For immediate release: September 13, 2021
Contact: Caitlin Seeley George, Fight for the Future: email@example.com, 978-852-6457 Joe Mullin, EFF: firstname.lastname@example.org Albert Fox Cahn, Surveillance Technology Oversight Project (S.T.O.P.): email@example.com
Protesters with banners and signs are gathering outside Apple stores in major cities across the US, demanding the company commit to never implementing its misguided on-device photo and message scanning proposal
The night before Apple’s much-hyped iPhone 13 rollout tomorrow, the company is facing protests at its retail stores across the US. Organized by Fight for the Future, the Electronic Frontier Foundation, and a network of volunteers, the protests are demanding that Apple permanently shelve their dangerous proposal to install photo and message scanning malware on millions of people’s devices. The company already announced it was delaying the misguided proposal after widespread backlash from security experts and human rights experts. Protesters are calling on them to publicly commit to never implementing it.

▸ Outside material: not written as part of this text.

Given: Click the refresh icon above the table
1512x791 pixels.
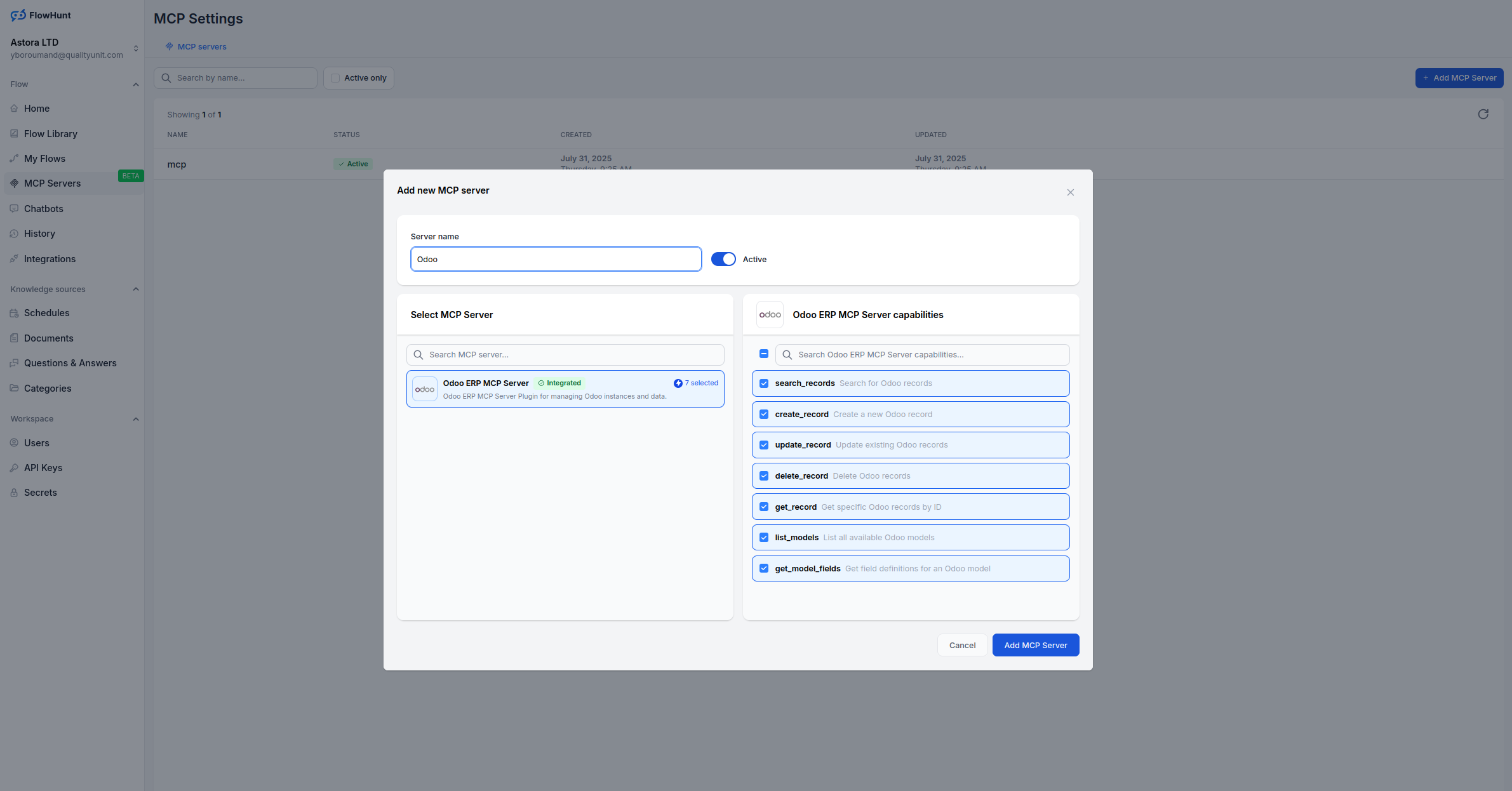Looking at the screenshot, I should (1483, 114).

Protests are organized in Boston, New York City, Washington D.C., Atlanta, Chicago, San Francisco, Portland (OR), Minneapolis, Aventura, FL, Tucson, and Houston. While Apple may have recently announced it would postpone the rollout of its scanning software, technologists, human rights organizations, and Apple users are unwilling to let up until it is fully cancelled.
SEE PHOTOS AND VIDEO OF PROTESTERS AVAILABLE FOR USE BY PRESS HERE: https://drive.google.com/drive/u/0/folders/19Stvm1FAusRHffVR4ngPfP2bi3qRWSHl
Groups say that if Apple moves forward with this plan, it will have massive consequences—not only on the phones of millions of people, but on everyones’ ability to communicate without being under constant surveillance. As a purported champion of privacy, Apple should use its position in the industry to protect more people, including children, by encrypting iCloud and addressing security vulnerabilities in iMessage.

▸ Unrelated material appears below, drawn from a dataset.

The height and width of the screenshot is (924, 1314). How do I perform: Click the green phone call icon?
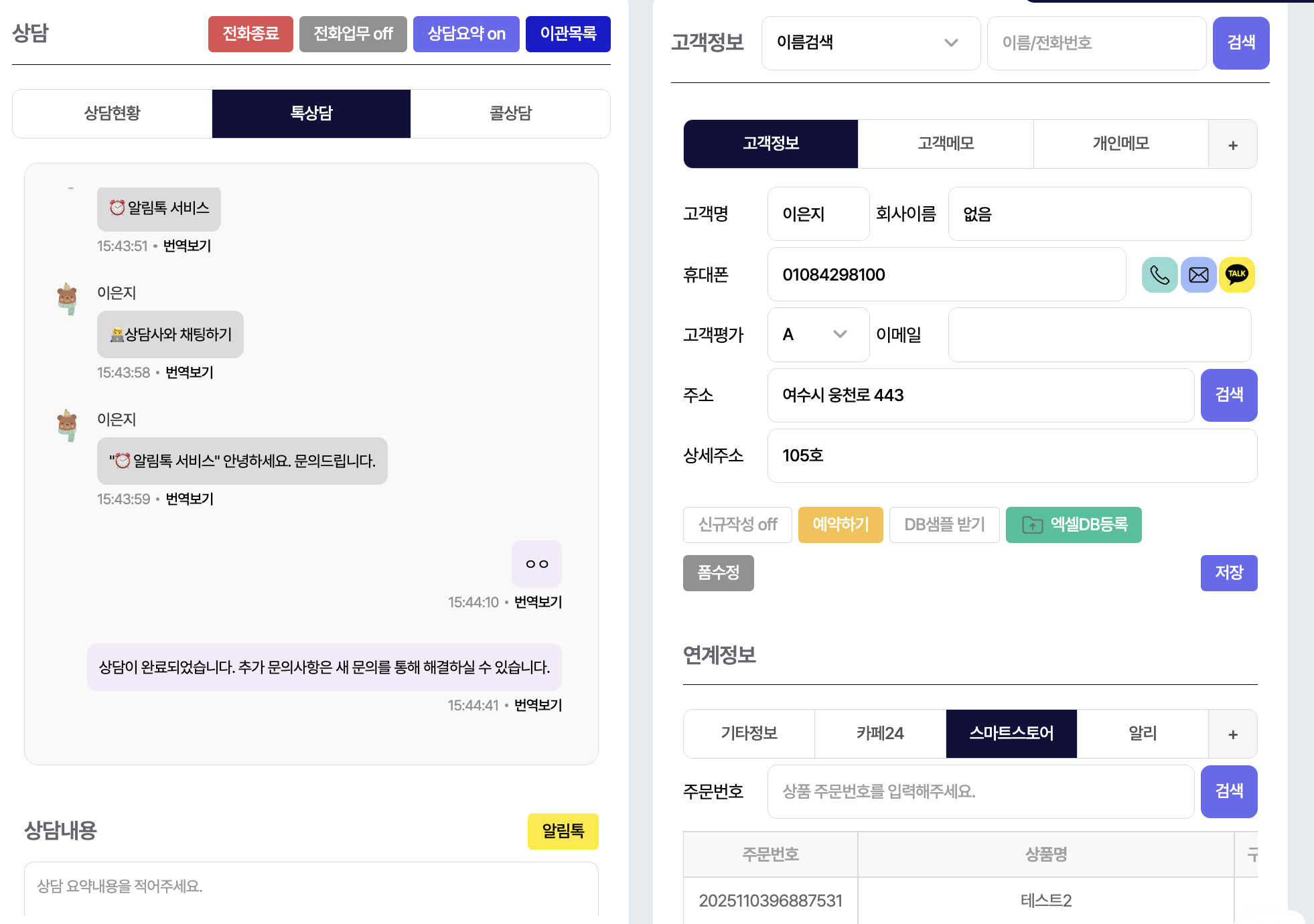tap(1159, 275)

“Apple can’t just shove this horrible phone scan plan to the side in order to avoid bad press during its Apple Event,” says Caitlin Seeley George (she/her), campaign director at Fight for the Future. “If Apple moves forward with installing this software it would be a total game changer—opening up the door to unprecedented surveillance and forcing the entire communications industry to follow suit. We can’t let this happen, which is why people are showing up to call out Apple’s hypocrisy and demand it put an end to this phone scan plan.”
“Let’s be perfectly clear: you can’t be a values-driven privacy-focused company and an aspiring monopoly with authoritarian policies at the same time,” added Fight for the Future director Evan Greer (she/her). “Apple’s proposal to forcibly install what amounts to malware on millions of people’s phones is just the latest misstep from a company that already has a dodgy track record when it comes to human rights. Apple’s glimmering reputation as the good guys of Silicon Valley is crumbling. If they truly care about the safety of our children, and ensuring they grow up in a future where basic rights are protected, Apple should be expanding and strengthening encryption on their devices, not undercutting it. Listen to security experts. Encrypt iCloud and fix the vulnerabilities in iMessage. Publicly commit to never implementing on-device content scanning.”

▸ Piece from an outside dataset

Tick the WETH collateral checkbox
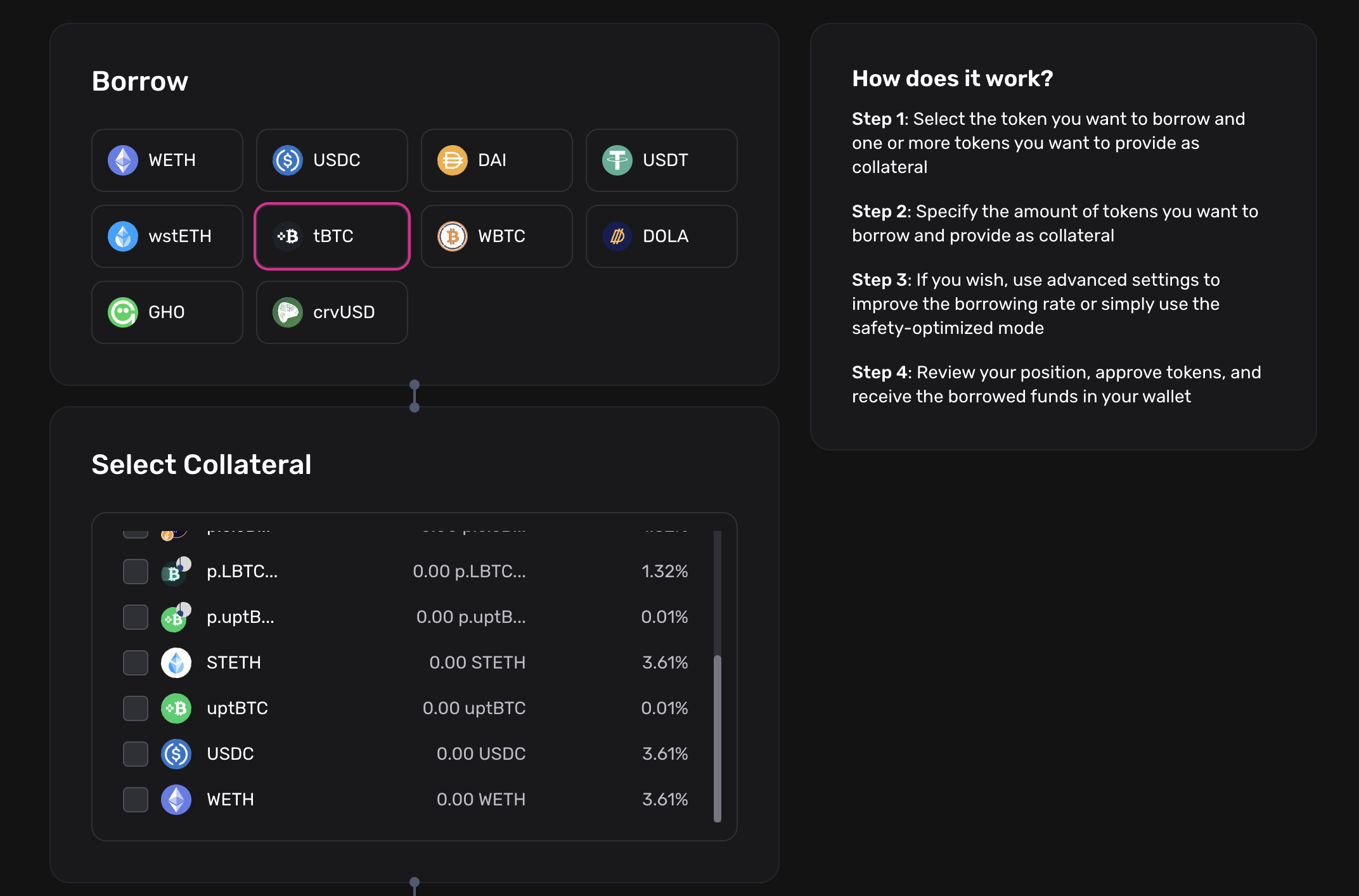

“Users want the devices they have purchased to work for them—not to spy on them for others,” said Joe Mullin, a policy analyst on EFF’s activism team. “Delaying the program is a step in the right direction, but it is not enough. Apple needs to take the next step to protect its users and abandon the program.”
“Apple promises us privacy, but delivers surveillance,” said Surveillance Technology Oversight Project (S.T.O.P.) Executive Director Albert Fox Cahn. “This software will almost certainly make mistakes, and when it does, the results could be deadly, particularly for LGBTQ+ youth. Apple’s software can be hijacked by authoritarian governments in the future to scan users’ devices, giving repressive regimes unprecedented powers to suppress dissent. The same tool that scans for photos today could easily scan for religious or political texts tomorrow.”